HIROSHIMA–Former U.S. Defense Secretary William Perry says President Barack Obama should visit Hiroshima and Nagasaki “not to apologize” but to use the experience of being at ground zero of the 1945 atomic bombings as a “vehicle” for getting his message across on the inhumanity of nuclear weapons.
“An apology isn’t the issue. We want to look forward and not back, and looking forward is that we can use the example of Hiroshima as a vehicle for conveying his message that nuclear weapons should never be used again,” Perry told The Asahi Shimbun in an interview here.
Perry has launched his “20-21 project” to educate young people on nuclear issues about “what happened, and how that could affect their lives in the future.”
Perry: If he asked, I would tell him he should come. And then, if he should ask me, “What should I say when I come?” I would say, “You do not come to apologize.” Many historians argue–and I also believe–that had we not dropped the bomb, had we instead invaded Japan, there would have been perhaps one million American casualties and many, many millions of Japanese casualties, so many more would have died.
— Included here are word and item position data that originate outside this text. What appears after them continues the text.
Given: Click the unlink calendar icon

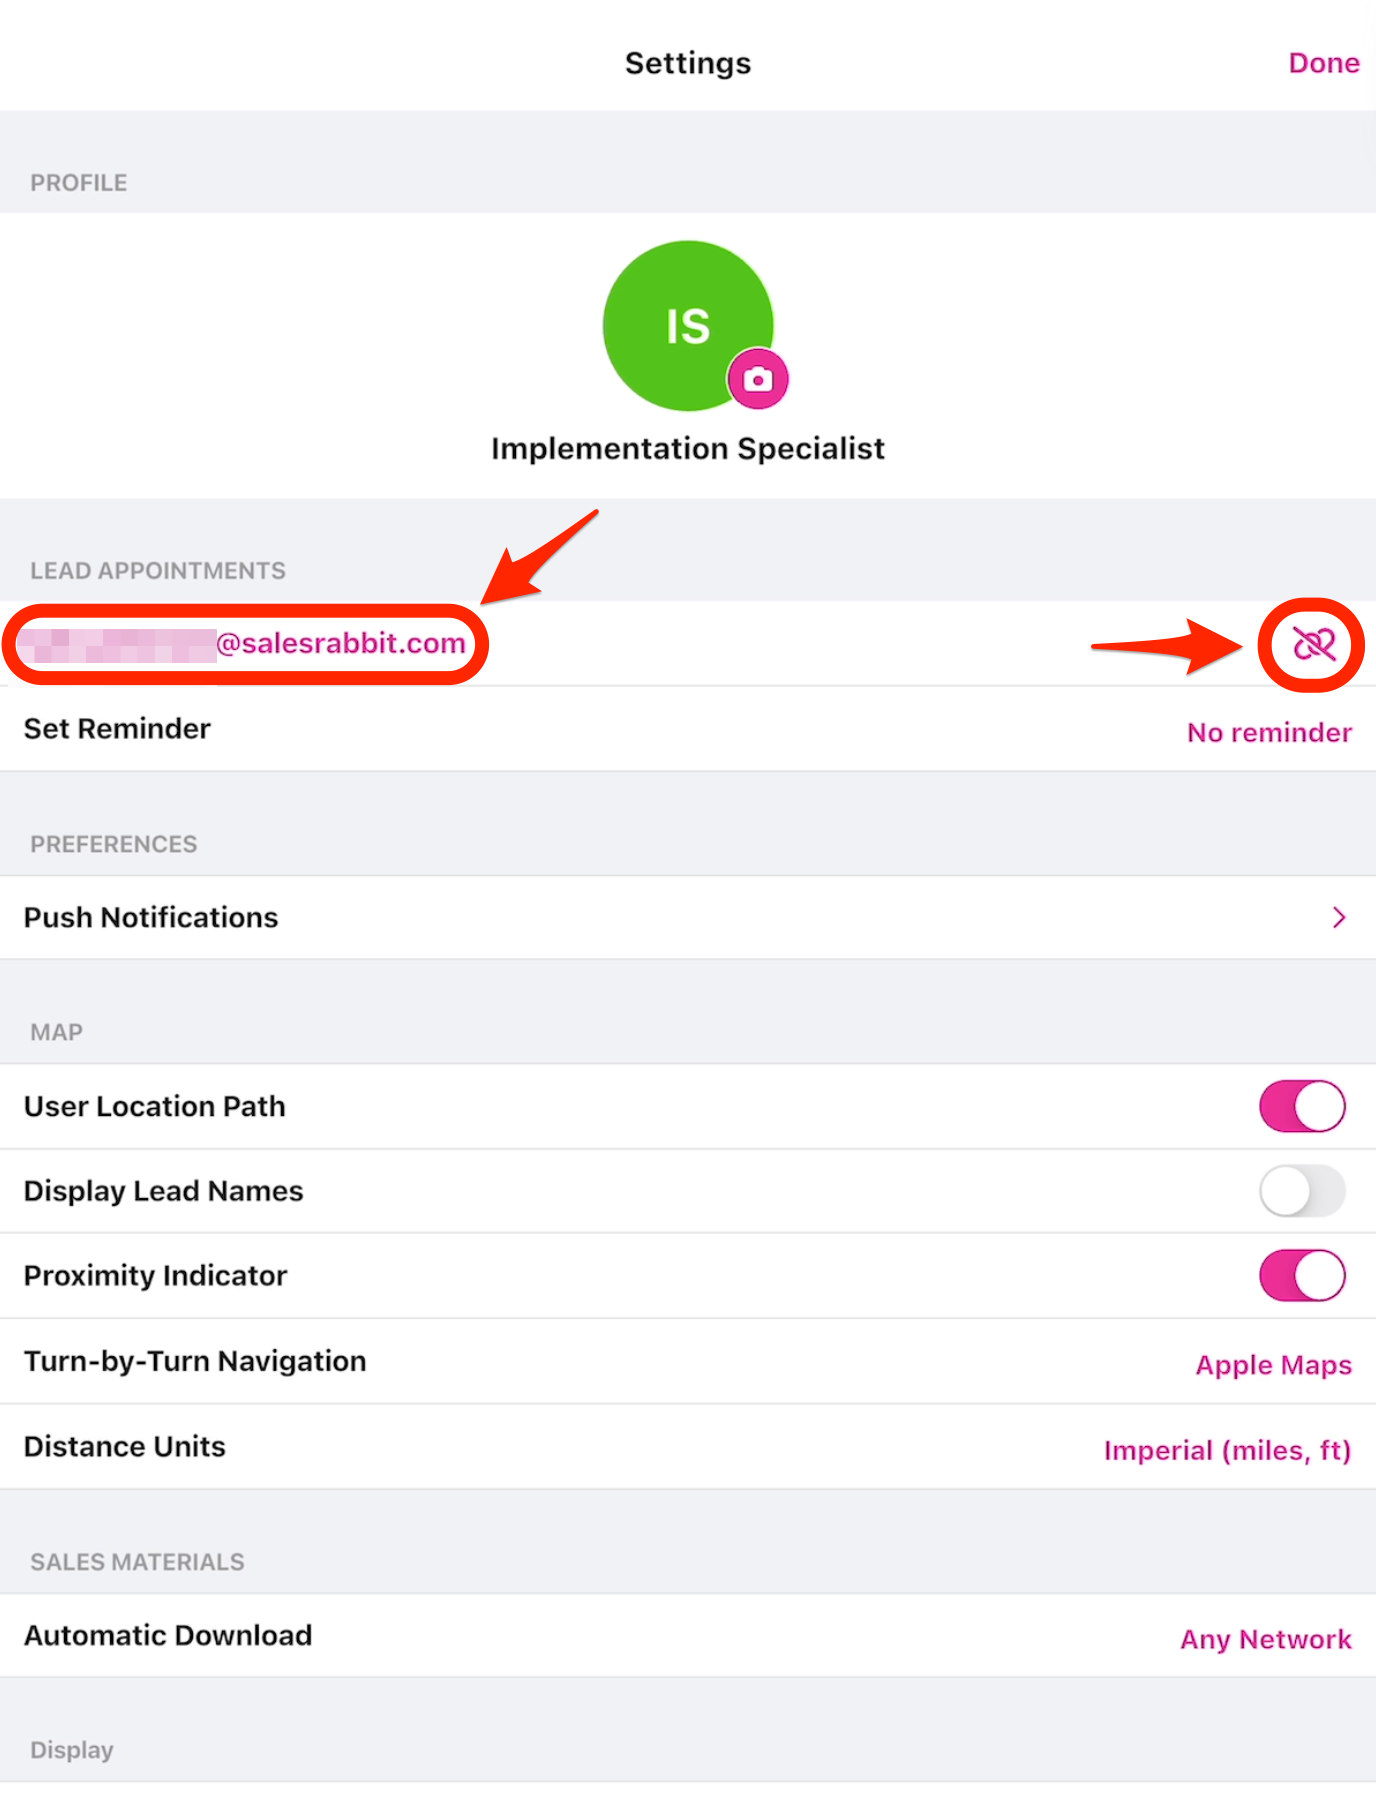Looking at the screenshot, I should point(1313,644).
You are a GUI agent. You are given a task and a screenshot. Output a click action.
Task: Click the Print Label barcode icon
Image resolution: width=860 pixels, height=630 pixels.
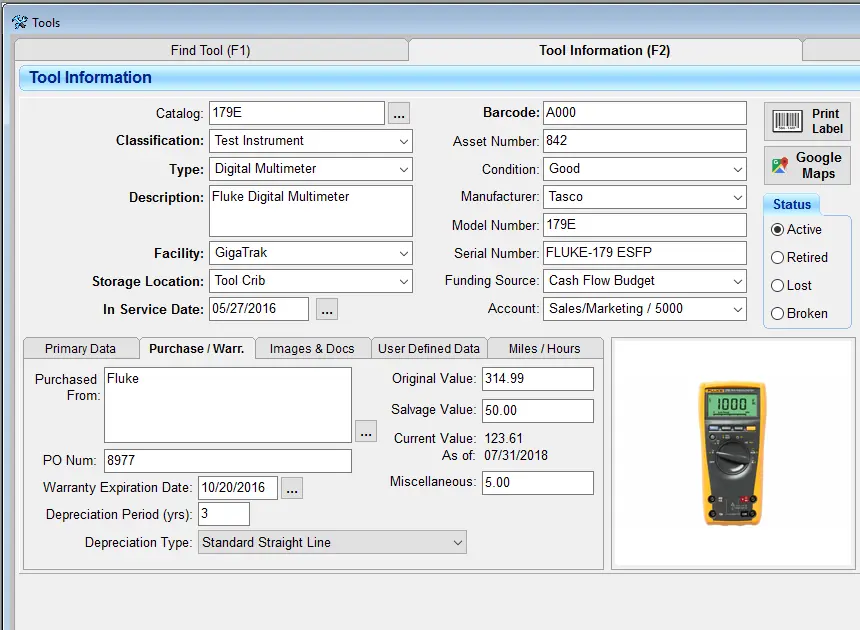[x=787, y=121]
But in a sense, that is kind of missing the point because the use of nuclear weapons at Hiroshima and at Nagasaki made it seem OK. It gave it legitimacy. Happily, no country, including ours, has chosen to repeat that example, so now we have gone 70 years without the use of nuclear weapons, which is good. But the danger is always there, and the precedent has been set.
Q: But why not apologize and go to the people? Is it because of the political confusion in the United States due to opposition from veterans? What is the stumbling block for Obama to just come over and say what he wants to say?
A: I said that an apology would not be appropriate because most Americans believe, and many historians all over the world believe, that in fact, the use of the atomic bombs saved the lives of millions of people. Had we gone ahead with the alternative of invading–the American military estimates–there would have been one million American casualties and many, many millions of Japanese.
In a sense, in a strictly numerical sense, the bomb saved lives. But it’s hard to think of it that way, when you see the devastation of Hiroshima and when you think of the lives lost and the lingering effects to the survivors here.